O absurdo surge no momento em que esses sentidos pré-fabricados, os quais configuram nossa moral, escolhas etc, não satisfazem nossa vontade, nosso desejo mais particular, ou seja, quando percebemos que acolher tais “sentidos” consiste em acolher o absurdo. O sentido deve ser construído por cada um. O significado na nossa existência passa a se construir no momento em que passamos a viver, a conhecer melhor a nós mesmos e a cada instante construir o sentido para e pelo qual estamos vivos. Um Lugar no Absurdo é a descoberta de Costa Melo do absurdo da existência, mas também a construção de um sentido que não termina com o último verso do último poema do livro. A poesia de Costa Mela é uma obra em aberto.
Por isso sou levado a dizer que a autora do post não compreendeu a imagem para a qual aponta o título. Lendo os poemas que compõem Um Lugar no Absurdo, percebe-se que as emoções, reflexões, inspirações que motivaram Costa Melo a escrevê-los, foram provocadas por um lugar específico, no qual viveu experiências específicas. Contudo, os grandes artistas, mesmo que instintivamente, rompem as fronteiras do espaço-tempo, universalizando sua arte. Ao falar de si, de sua terra natal, Ponte Nova, de sua relação com a cidade e as pessoas que nela vivem, Costa Melo alcança o nível da universalidade. Suas questões, suas emoções, passam a ser de todos os seres humanos, independente de quando e onde tenham nascido. Nesse sentido o livro pode ser chamado de obra de arte, pois, é um livro que fala para todos os seres humanos.

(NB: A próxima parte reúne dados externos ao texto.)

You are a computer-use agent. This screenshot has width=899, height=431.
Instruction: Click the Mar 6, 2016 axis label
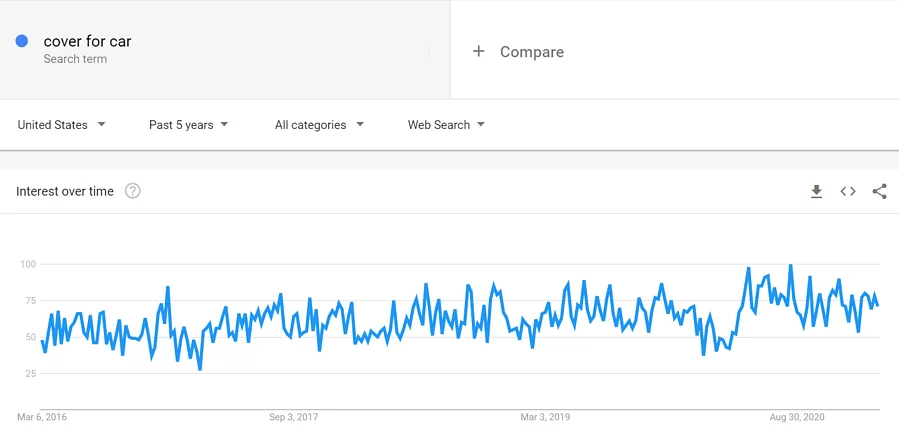point(42,417)
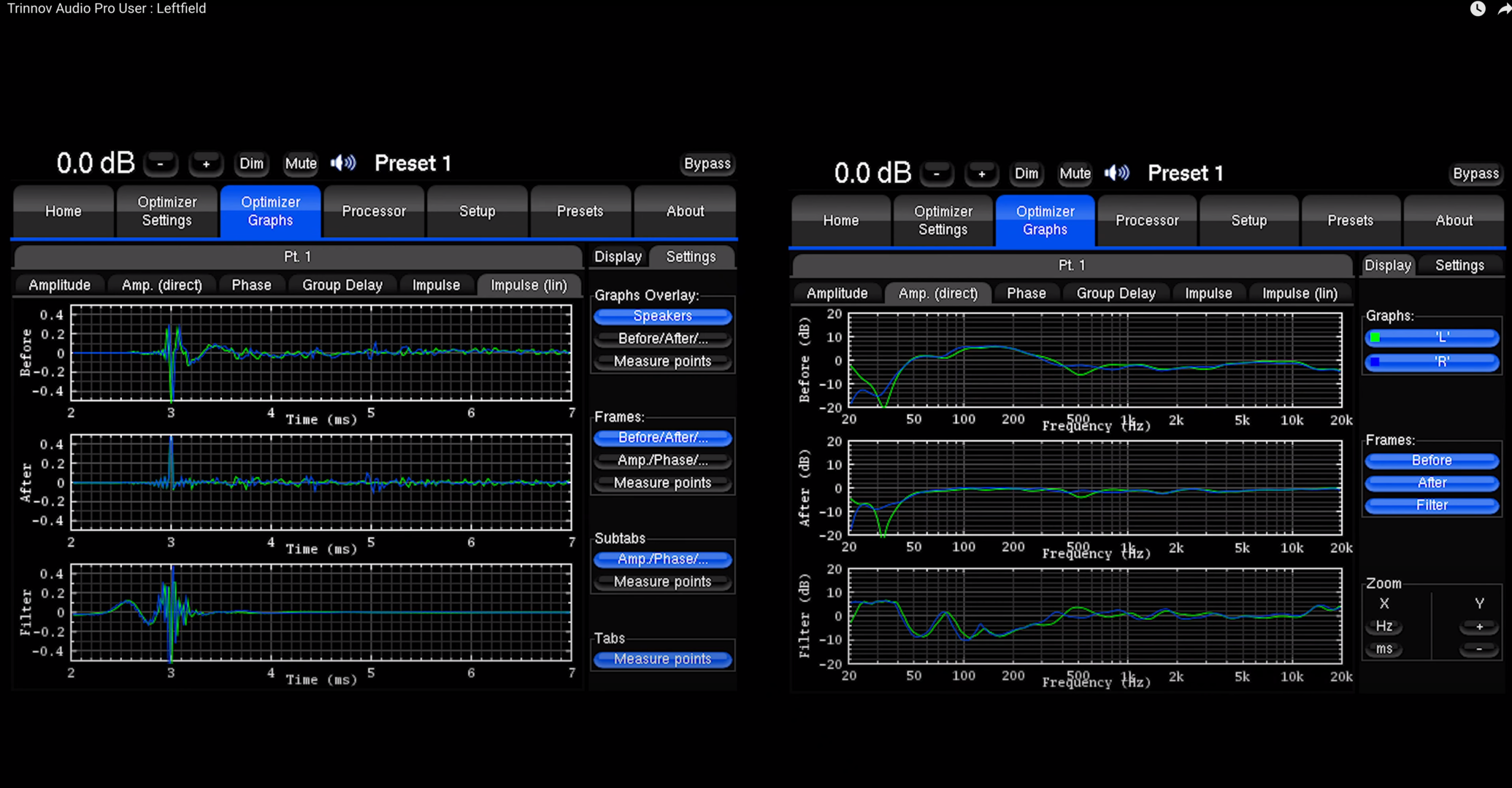Click the share arrow icon top right
This screenshot has width=1512, height=788.
click(1504, 9)
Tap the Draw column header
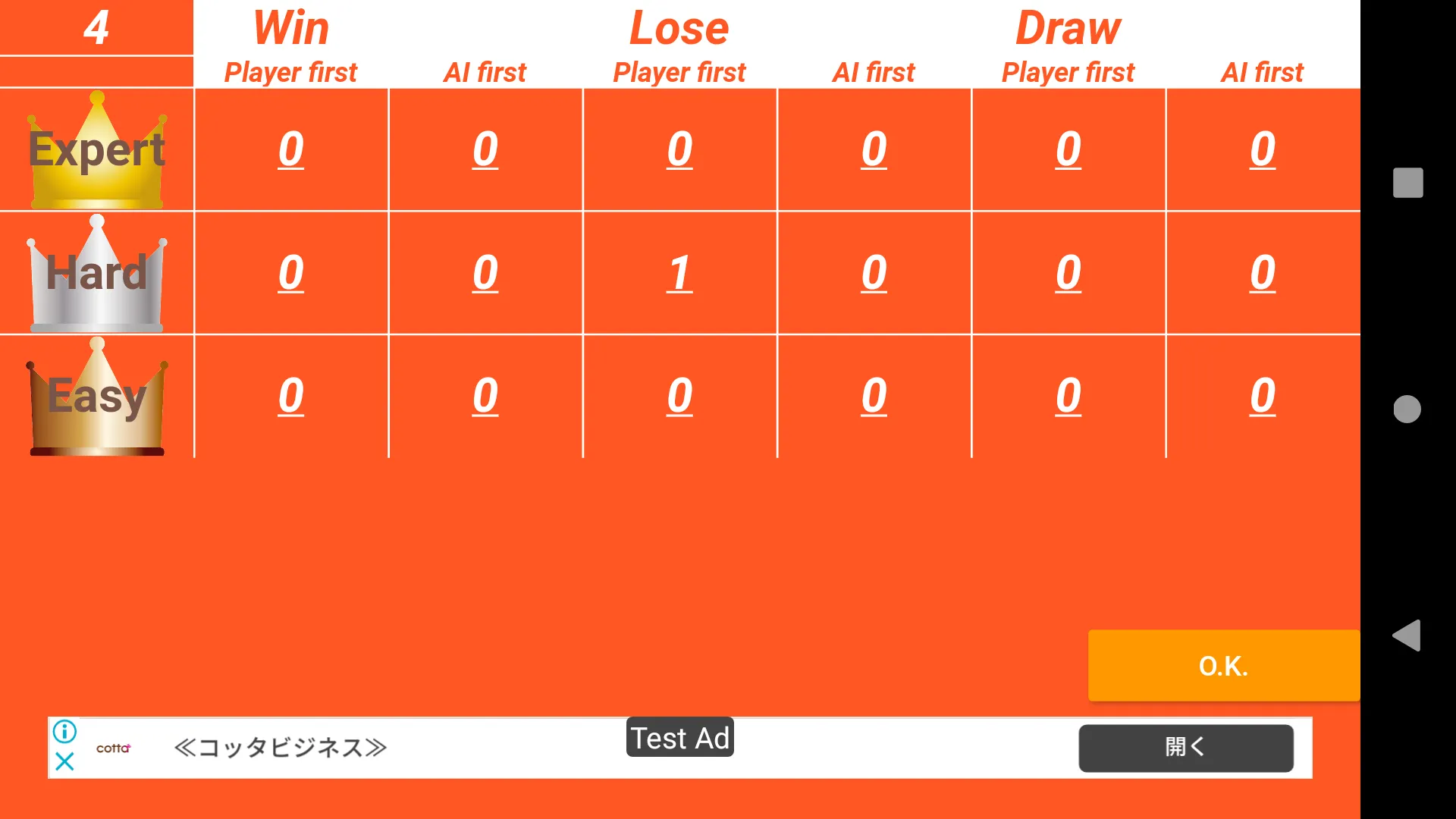 (1068, 27)
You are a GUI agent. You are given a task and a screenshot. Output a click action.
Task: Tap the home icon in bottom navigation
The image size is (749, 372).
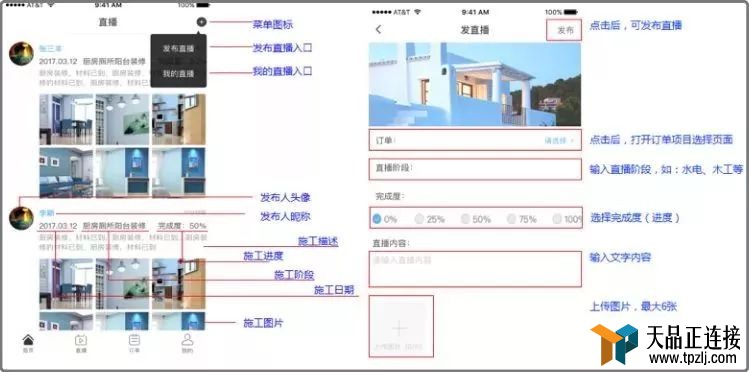28,340
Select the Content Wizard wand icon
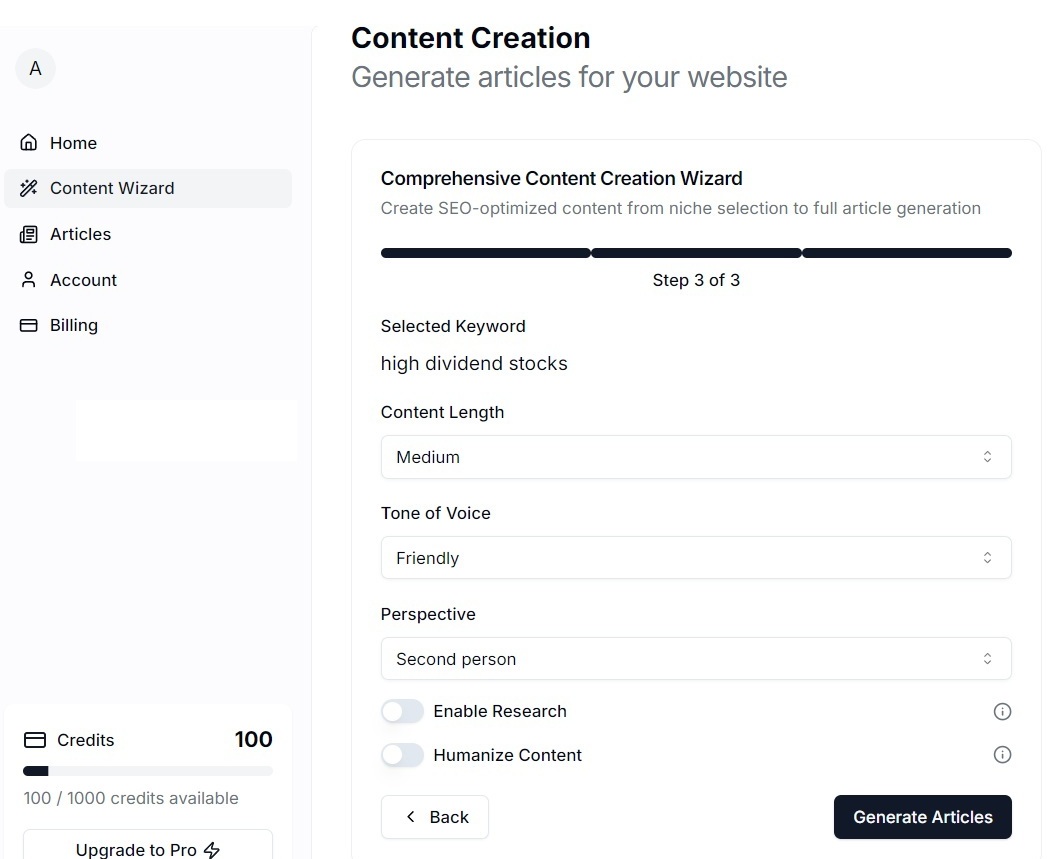 tap(28, 188)
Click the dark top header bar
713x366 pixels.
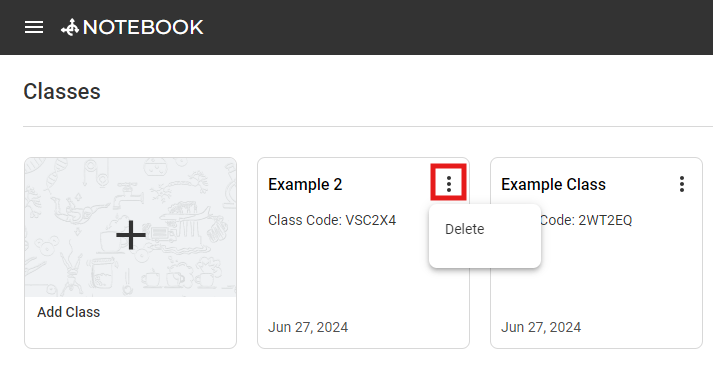[455, 27]
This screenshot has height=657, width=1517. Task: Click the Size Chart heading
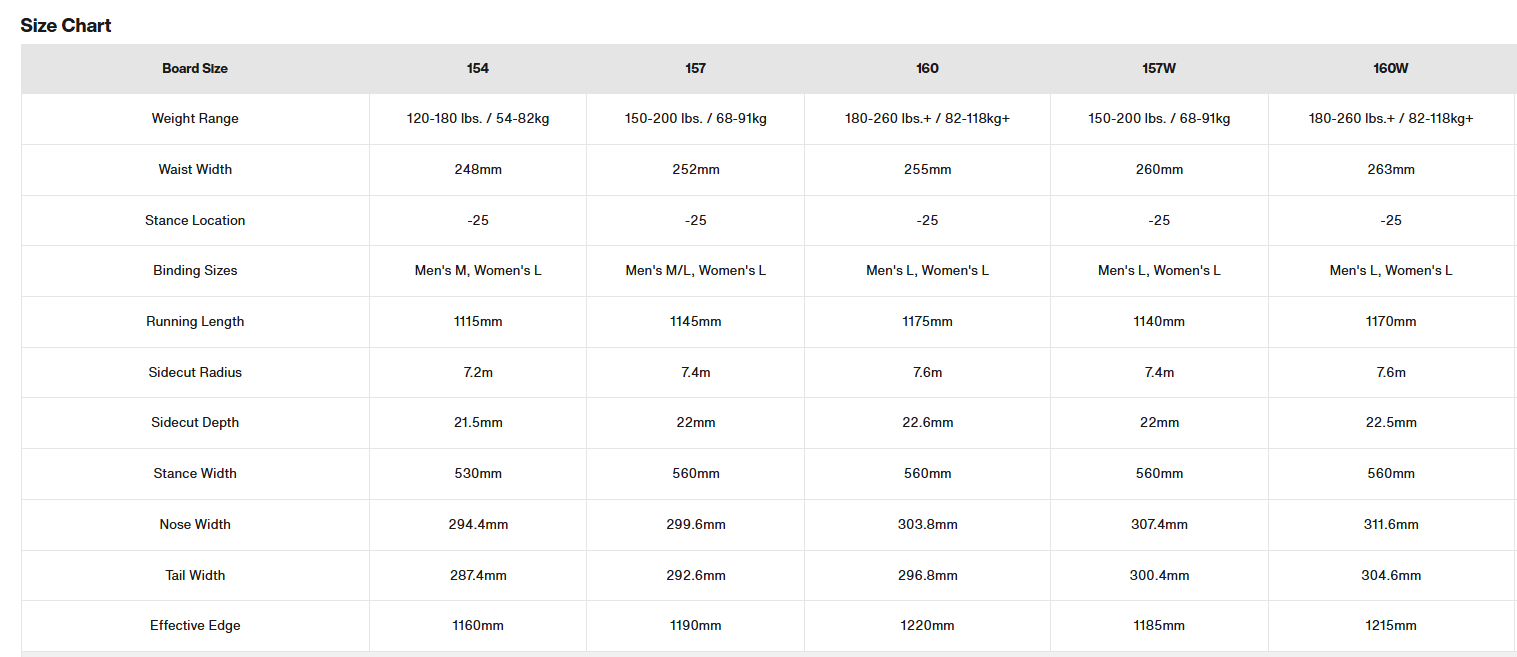tap(66, 25)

Calro que à nós pontenovenses, esses poemas tem um sabor mais forte, pois, embora tratem das emoções e experiências de  Costa Melo, são também um pouco as nossas, pois compartilhamos e vivemos com ele o mesmo tempo e lugar. Em alguns casos me atrevo a dizer, compartilhamos as mesmas aflições! Ponte Nova faz-nos íntimos! Ponte Nova é esse lugar no Absurdo, escrito com letra maiúscula por se tratar da existência, que torna-se absurda quando perde seu sentido, ou melhor, quando se descobre que nunca houve sentido. Isso por só haver sentido quando este é construído e não recebido.
 Os poemas de Costa Melo tentam encontrar um sentido numa terra cuja trajetória histórica está repleta de acontecimentos contraditórios do ponto de vista da vida humana. Há eventos que tornam a existência um absurdo. A história de Ponte Nova começa com a chegada do invasor branco, munido de cruzes e armas de fogo para construir as primeiras fazendas e vilas da região ao custo da vida de milhares de indígenas, passando pela exploração da força de trabalho dos negros, escravizados afim de extrair o açúcar da cana, até a decadência econômica da Princesinha da Zona da Mata, quando os senhores dos engenhos encontraram a falência, originando as gerações posteriores de uma elite que viveria do passado de glória de seus ancestrais da casa grande, que por todo século XX e primeira década do século XXI, ainda viviam a ilusão de serem os escolhidos, a casta superior, ilusão gerada pelo sobrenomes dos antigos senhores de engenho; que a menos de um ano atrás detinham o poder político de nossa Ponte Nova.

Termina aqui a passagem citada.